荻窪I氏道場は、剣友であったI氏が、自社倉庫の中に作った道場である。

私が、I氏から「剣道場を作ってくれ。」と依頼を受けたのは、まだ、公立中学校教員として勤務していた時代であった。公務員は副職を禁止されているから、剣道場建築工事を仕事として行うことはできない。

どうしようか迷ったが、私の手元の大工さんを、I氏の経営するマンションへ住み込ませて、剣道場工事をすることで、工事管理ができる見通しがついた。

しかし、大工さんは建築工事の専門家であっても、剣道場作りの専門家ではない。

私は、毎日、仕事を済ませてから、車を飛ばして東京へ通って、大工さんと打ち合わせをして、次の日の段取りを組み、深夜、家に帰る毎日だった。

昼間の仕事をしっかり行って、夜もひと働き。
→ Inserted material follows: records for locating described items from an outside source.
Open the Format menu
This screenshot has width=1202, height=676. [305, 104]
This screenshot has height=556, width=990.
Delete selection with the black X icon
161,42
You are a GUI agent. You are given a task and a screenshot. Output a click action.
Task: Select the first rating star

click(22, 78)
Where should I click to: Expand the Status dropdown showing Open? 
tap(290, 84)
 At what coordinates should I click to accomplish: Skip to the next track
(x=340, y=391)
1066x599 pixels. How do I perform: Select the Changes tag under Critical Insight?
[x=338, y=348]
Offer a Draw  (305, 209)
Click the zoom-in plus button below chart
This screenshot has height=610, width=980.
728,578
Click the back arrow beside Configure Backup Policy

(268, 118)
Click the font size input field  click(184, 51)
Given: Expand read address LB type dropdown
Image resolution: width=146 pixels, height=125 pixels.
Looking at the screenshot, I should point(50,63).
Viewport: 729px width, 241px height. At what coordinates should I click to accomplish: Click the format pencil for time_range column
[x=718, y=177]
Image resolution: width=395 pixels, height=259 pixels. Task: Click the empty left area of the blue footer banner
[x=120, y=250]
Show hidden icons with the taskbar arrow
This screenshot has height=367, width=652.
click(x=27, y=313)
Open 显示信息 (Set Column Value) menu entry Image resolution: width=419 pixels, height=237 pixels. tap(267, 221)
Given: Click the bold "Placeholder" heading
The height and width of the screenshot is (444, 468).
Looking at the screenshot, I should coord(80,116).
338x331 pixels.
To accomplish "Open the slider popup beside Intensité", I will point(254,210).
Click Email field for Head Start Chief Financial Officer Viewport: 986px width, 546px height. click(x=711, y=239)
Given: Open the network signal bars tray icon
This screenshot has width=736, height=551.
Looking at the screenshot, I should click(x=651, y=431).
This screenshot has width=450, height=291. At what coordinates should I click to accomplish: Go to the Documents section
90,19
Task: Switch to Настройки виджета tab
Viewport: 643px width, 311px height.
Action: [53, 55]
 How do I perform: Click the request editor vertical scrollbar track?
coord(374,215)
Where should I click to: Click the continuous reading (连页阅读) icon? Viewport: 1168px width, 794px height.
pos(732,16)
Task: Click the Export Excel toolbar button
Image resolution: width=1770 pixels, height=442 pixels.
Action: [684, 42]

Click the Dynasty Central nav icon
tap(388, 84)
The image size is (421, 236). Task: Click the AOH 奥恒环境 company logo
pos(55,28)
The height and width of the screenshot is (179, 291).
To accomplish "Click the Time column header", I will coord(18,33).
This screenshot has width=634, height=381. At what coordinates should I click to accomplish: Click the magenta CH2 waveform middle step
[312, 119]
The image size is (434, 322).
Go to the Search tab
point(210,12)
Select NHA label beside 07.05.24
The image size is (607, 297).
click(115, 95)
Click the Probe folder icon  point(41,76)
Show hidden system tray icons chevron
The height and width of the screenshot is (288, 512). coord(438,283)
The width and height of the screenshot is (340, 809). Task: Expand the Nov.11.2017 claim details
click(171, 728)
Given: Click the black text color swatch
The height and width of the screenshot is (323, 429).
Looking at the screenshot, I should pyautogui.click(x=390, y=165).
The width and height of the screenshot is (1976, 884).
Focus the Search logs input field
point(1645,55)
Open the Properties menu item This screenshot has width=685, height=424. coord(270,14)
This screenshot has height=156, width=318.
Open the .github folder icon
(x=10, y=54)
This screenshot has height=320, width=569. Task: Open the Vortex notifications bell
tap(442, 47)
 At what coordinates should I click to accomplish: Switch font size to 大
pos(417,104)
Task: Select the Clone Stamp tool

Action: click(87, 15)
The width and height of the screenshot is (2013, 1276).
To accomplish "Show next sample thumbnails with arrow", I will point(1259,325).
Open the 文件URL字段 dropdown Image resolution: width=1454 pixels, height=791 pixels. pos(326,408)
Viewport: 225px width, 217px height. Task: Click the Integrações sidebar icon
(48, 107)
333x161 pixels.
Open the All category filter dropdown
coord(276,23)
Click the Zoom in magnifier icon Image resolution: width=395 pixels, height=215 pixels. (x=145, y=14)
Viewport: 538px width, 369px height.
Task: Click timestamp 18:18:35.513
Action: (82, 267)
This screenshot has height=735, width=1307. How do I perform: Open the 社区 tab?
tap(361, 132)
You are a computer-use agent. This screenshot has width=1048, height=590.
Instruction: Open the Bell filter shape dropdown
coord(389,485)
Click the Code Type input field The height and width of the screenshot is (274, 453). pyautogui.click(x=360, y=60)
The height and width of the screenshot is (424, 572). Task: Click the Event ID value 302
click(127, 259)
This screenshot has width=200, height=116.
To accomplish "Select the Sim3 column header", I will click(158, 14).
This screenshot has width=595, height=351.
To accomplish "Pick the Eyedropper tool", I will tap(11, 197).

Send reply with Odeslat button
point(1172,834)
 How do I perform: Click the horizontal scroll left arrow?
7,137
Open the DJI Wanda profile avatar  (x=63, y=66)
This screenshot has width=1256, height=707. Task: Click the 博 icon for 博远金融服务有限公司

それも、車で往復3,4時間の移動をすり事は、大変なことだったが、I氏が私を信頼し、金に糸目をつけず、思い通りの剣道場を作ってくれるという仕事冥利に、楽しみながら最後までやり通すことができた。

この剣道場は、外装、内装、建具等、充分細工を凝らし、世界に誇れる剣道場となって完成した。私の作る剣道場は、床が独特だ。この独特の剣道場床を、初めて工事したのが、この剣道場であった。私の人生の、節目の剣道場でもある。